Будда и Пифагорейцы
Где-то в середине первого тысячелетия до нашей эры одновременно в западном и восточном цивилизационных котлах кристаллизуется некоторое очень важное для дальнейшего развития человечества представление. Возникает идея о том, что человеческий ум способен управлять не только физическим телом, но и самим собой, то есть умом. Человек может выбирать метод и способ мышления. Более того, мы способны самостоятельно конструировать новые, доселе небывалые мыслительные машинерии.
Я не могу утверждать, что эта концепция не появлялась в человеческих головах раньше. Просто где-то с седьмого по пятый век до нашей эры, она впервые проявляет себя настолько отчётливо, что становится тем или иным способом документирована.
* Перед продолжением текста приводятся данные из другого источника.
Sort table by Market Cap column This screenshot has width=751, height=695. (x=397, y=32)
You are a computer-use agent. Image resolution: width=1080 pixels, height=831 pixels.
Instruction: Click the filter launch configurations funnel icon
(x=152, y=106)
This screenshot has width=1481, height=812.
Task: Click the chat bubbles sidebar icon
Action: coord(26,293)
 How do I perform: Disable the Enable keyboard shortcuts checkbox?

Восточный и западный подход к вопросу, как всегда оказываются различны. На востоке управление умом осуществляется в первую очередь в двух традициях. В буддийской и джайнистской. Наследует ли буддизм джайнизму или же это независимо возникшие концепции остаётся серьёзным вопросом. Однако очевидно, что учение кшатрия Вардхмана возникло ощутимо раньше концепции Сидхардхи Гаутамы. Да и по конструкции джайнизм архаичнее. Он менее парадоксален и более интуитивен.
Я лучше разбираюсь в буддизме, нежели в джайнизме, поэтому буду говорить в первую очередь о нём. В буддийской традиции техника управления умом базируется на медитации. Предполагается, что в дефолтном, поглощённом суетой (дукхой), состоянии ум для серьёзной мыслительной деятельности непригоден. Для того чтобы мыслить, ум сначала следует подготовить. Так же охотник перед охотой правит лук, а мясник точит нож перед разделкой туши.
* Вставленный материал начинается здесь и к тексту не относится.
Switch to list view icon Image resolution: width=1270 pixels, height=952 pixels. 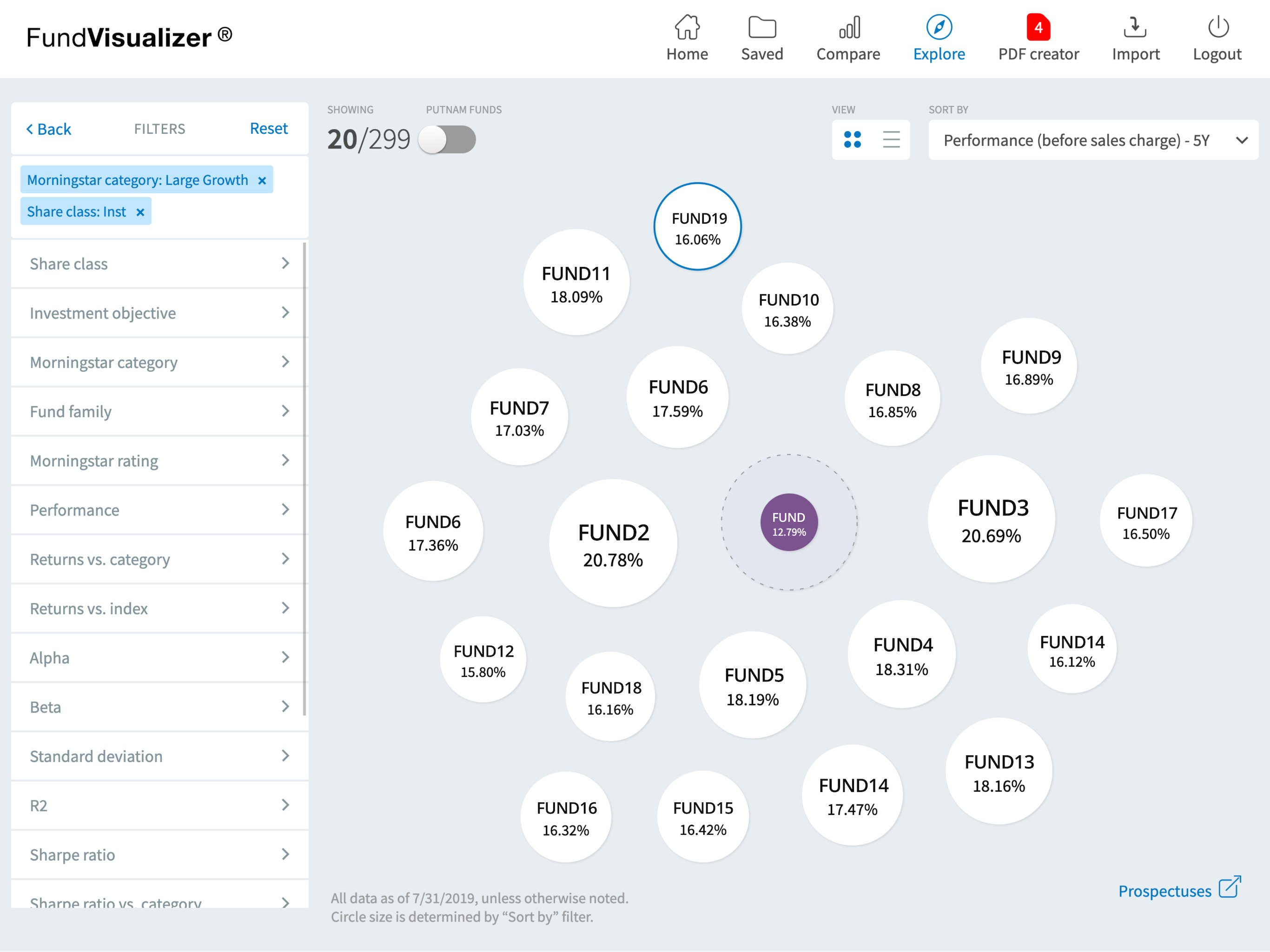(x=891, y=139)
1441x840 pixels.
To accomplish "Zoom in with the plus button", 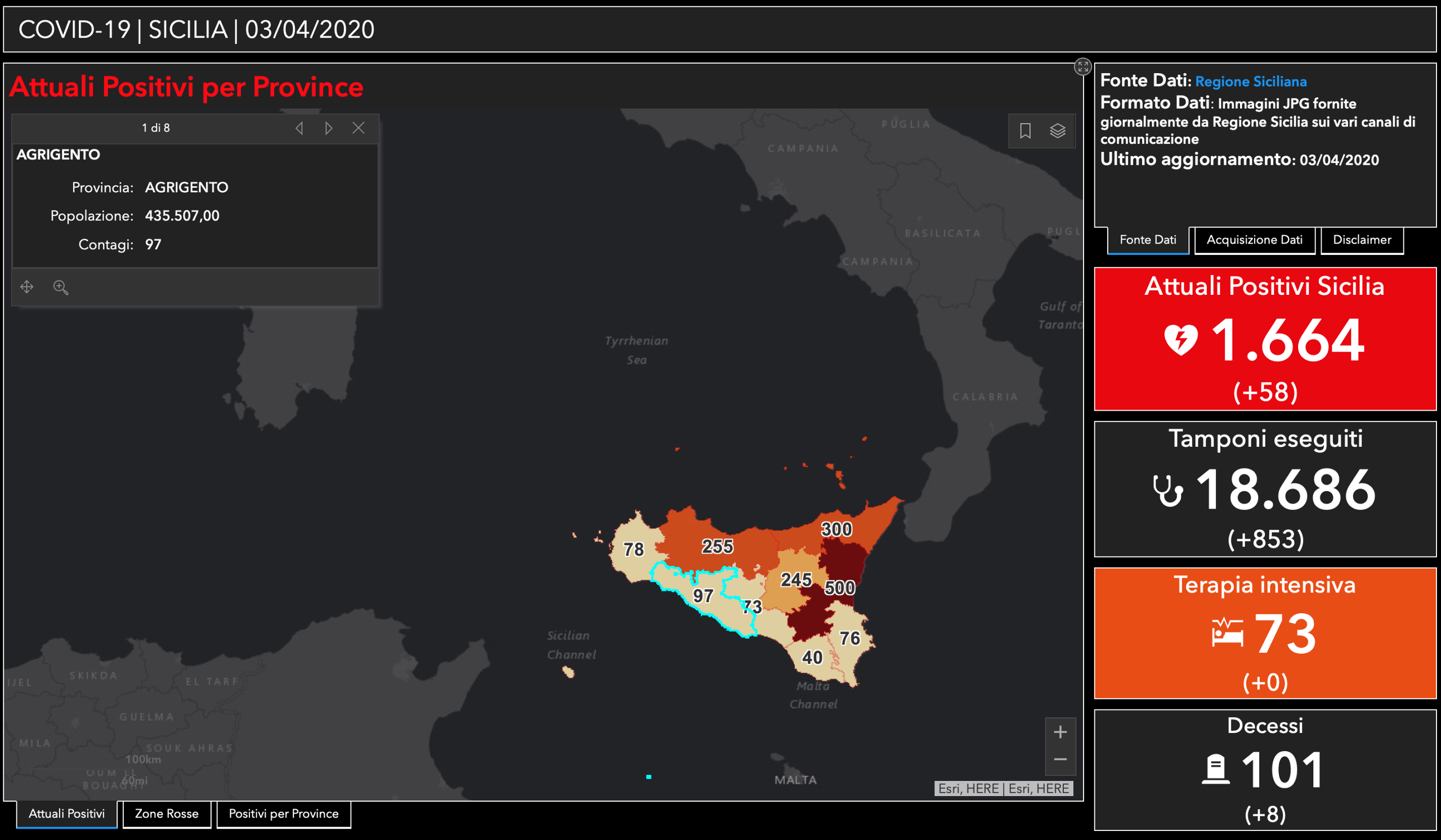I will [x=1060, y=732].
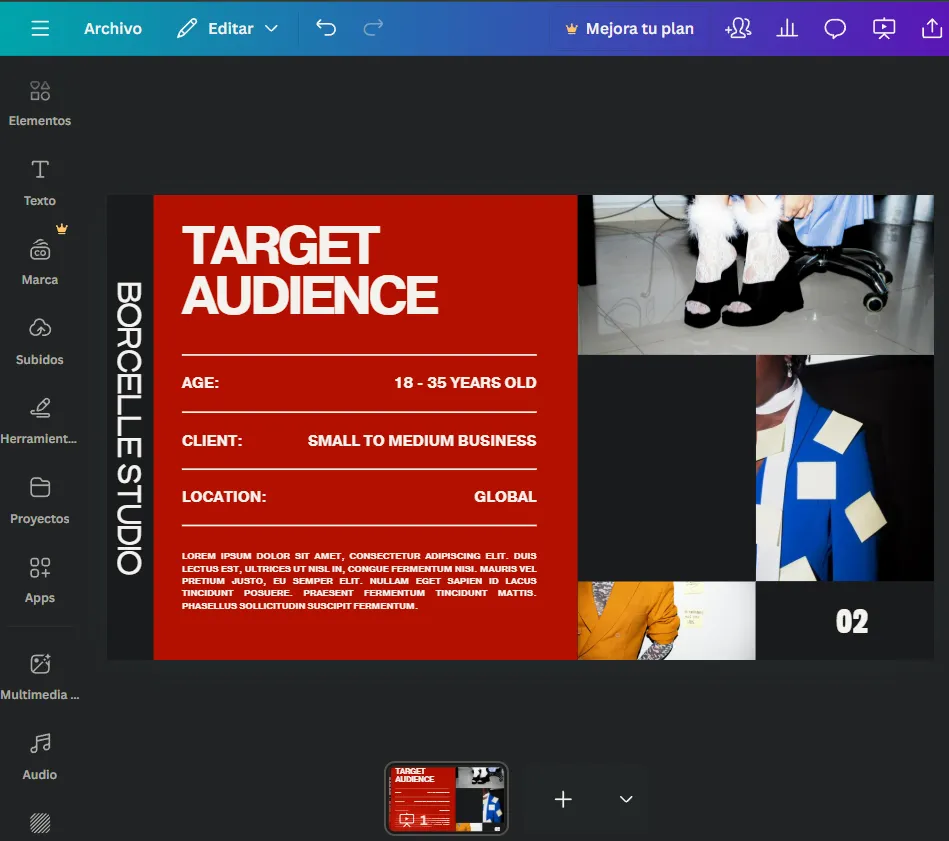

Медитация - это почти что физическое упражнение, помогающее человеку натренировать собственные возможности прямого контроля над умом. Помимо того медитация позволяет заметить "стихийные силы", управляющие человеческой личностью по-дефолту. Эти силы - не больше и не меньше чем разнообразные и естественные человеческие желания и неприятия. Хорошо подготовленный ум буддиста отчётливо слышит голоса вожделеющих, охваченных отвращением и прочими мощными эмоциями собственных субличностей. Однако буддист научился не воспринимать эти голоса, как что-то важное.
Скажем голос субличности, одержимой чувством голода, с точки зрения опытного буддиста, заслуживает внимания только тогда, когда телу действительно необходимо поесть. Да и в этом случае решение слушать обсуждаемого внутреннего советчика или проигнорировать остается за буддистом. В этом месте можно констатировать, что первым препятствием на пути буддиста к пониманию были и остаются его эмоции. Это имеет самое непосредственное отношение к теме нашего разговора, эмоциональному аргументу. То есть ещё в шестом веке до нашей эры на востоке было точно известно, что сильные эмоции исключительно неблагоприятны для понимания чего бы то ни было. Хочешь что-то отчётливо понимать и внятно рассуждать, заставь эмоции молчать по крайней мере на время рассуждения.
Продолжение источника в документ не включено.